Yes, it can be a little intimidating, but there is truly a lot of power in the tool.

ALSO! If you didn't want to fully "hack" JSON, you could also use jq to simply reformat rules into something that you could edit by hand.

This:

jq . automation-rules-20241213.json > formattedrules.json

will give you a formattedrules.json that is a lot easier to read.

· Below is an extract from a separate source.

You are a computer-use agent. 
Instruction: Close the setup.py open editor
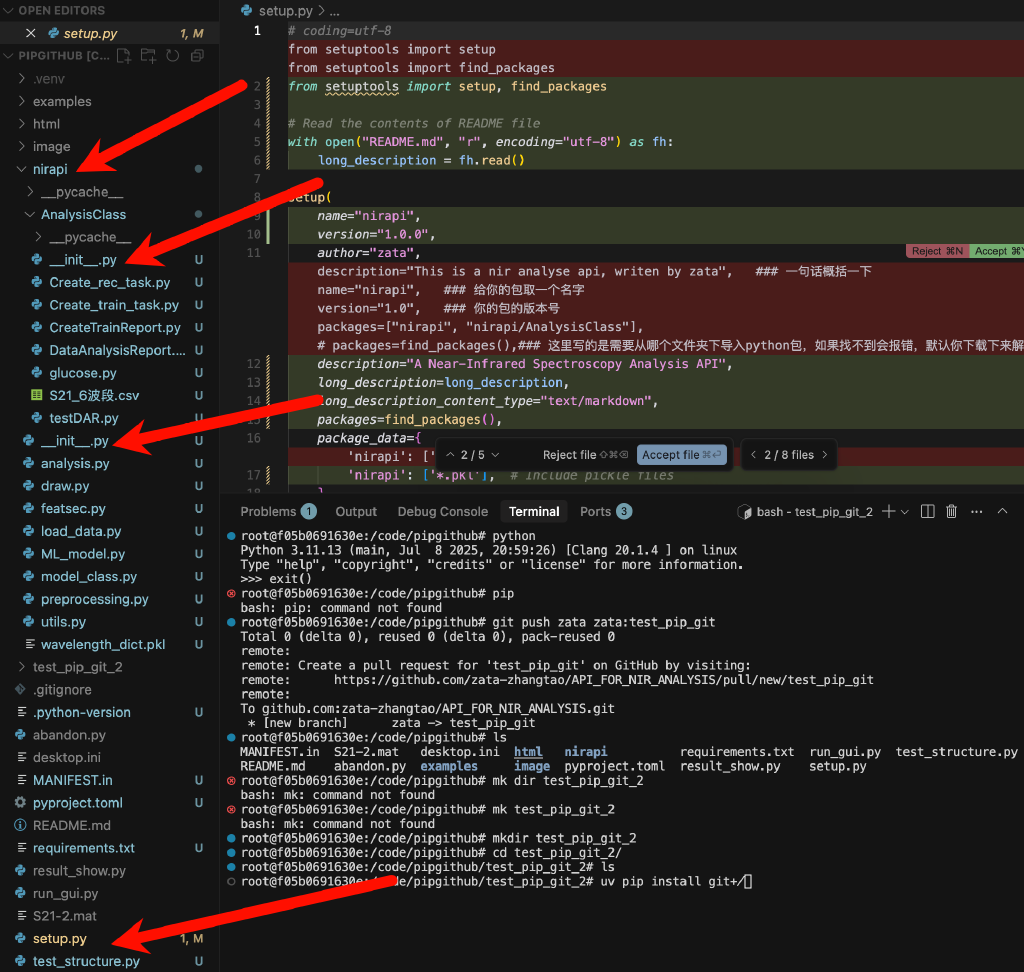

You could even replicate what my longer jq command did by manually looking for rules that start with "CloneRoute" and copy-paste them into a new file, call it: rulestoimport.json

Each rule would start with something like this:

    {
      "id": 19580617,
      "clientKey": "xxxxx-xxxx-xxx-xx-xx",
      "name": "CloneRoute Foo Bugs: Leave in Bar",
      "state": "ENABLED",

And end with this:

      "writeAccessType": "UNRESTRICTED",
      "collaborators": [],
      "billingType": "NORMAL",
      "idUuid": "xyioasdf-sda-asd-sad-asdasdf"
    }

So again, you just need to KEEP everything for each rule, and then insert them into this structure:

{ "cloud": true,
"rules": [

HERE IS WHERE ALL THE RULES GO

  ]
}

Oof. That is a LOT. Sorry. Hope it helps somebody.